**YOUR TASKS:**
[1] From the hydrocephalus audit abstract, list every source the information was retrieved from.
[2] Please quote the hydrocephalus audit abstract between "Hydrocephalus is a" and "in our institution.", inclusive.

**PASSAGE FOR REVIEW:**
=== Begin Enclosure ===

Hydrocephalus is a leading cause of disability among children worldwide. The outcome depends on morphology and whether insult is pre- or post-natal. There has been improvement in morbidity in developed countries due to improved surgical care. A paucity of trained personnel impacts negatively on care and outcome of infants with hydrocephalus in many low-income countries resulting poorer outcome. We conducted an audit of patients with hydrocephalus managed in our institution to determine common etiology and outcome.

Object:

The objective of this retrospective review was to conduct an audit of hydrocephalus care in our institution.

Materials and Methods:

Information was retrieved from case notes, ward records, imaging results, operation notes, and follow-up clinic charts. Type of hydrocephalus, onset, treatment offered, outcome, complications, and follow-up duration were documented.

Results:

Management of 58 infants with complete data was analyzed. Most hydrocephalus 40 (69%) were congenital with 14 (35%) occurring in association with myelomeningocele and 8 patients confirmed with aqueductal stenosis. Ventriculoperitoneal shunts insertion 53 (91%) was the most common treatment modality.

Conclusions:

There is need to improve surgical intervention in the form of endoscopic third ventriculostomy in suitable patients. Subsiding cost of care may be considered for indigent patients.

=== End Enclosure ===

**SOURCE DATA:**
=== Begin Enclosure ===

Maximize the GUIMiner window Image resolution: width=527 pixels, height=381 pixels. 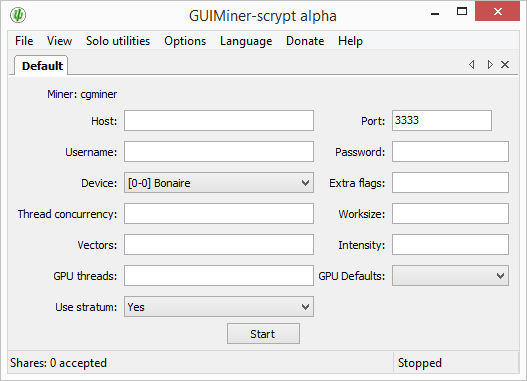462,11
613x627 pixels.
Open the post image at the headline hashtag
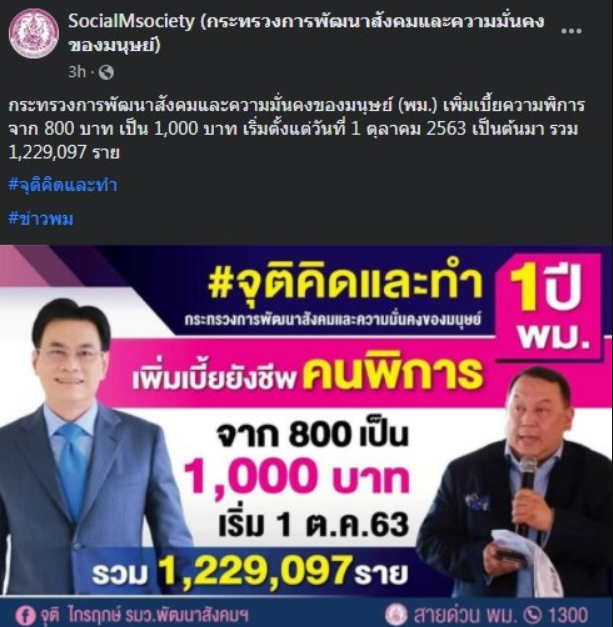click(x=345, y=284)
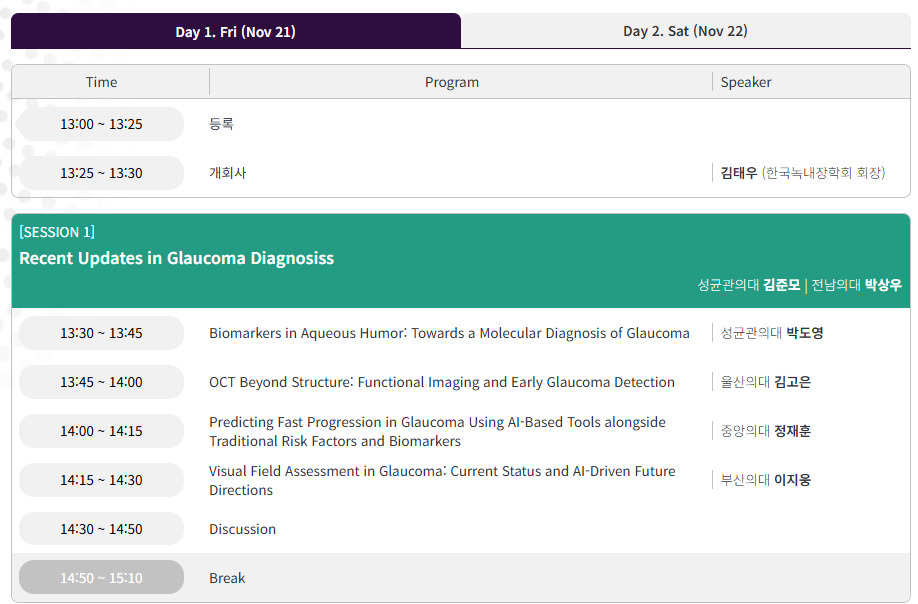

=== End Enclosure ===

**YOUR WRITTEN ANSWERS:**
[1]
- case notes
- ward records
- imaging results
- operation notes
- follow-up clinic charts

[2]
Hydrocephalus is a leading cause of disability among children worldwide. The outcome depends on morphology and whether insult is pre- or post-natal. There has been improvement in morbidity in developed countries due to improved surgical care. A paucity of trained personnel impacts negatively on care and outcome of infants with hydrocephalus in many low-income countries resulting poorer outcome. We conducted an audit of patients with hydrocephalus managed in our institution to determine common etiology and outcome.

Object:

The objective of this retrospective review was to conduct an audit of hydrocephalus care in our institution.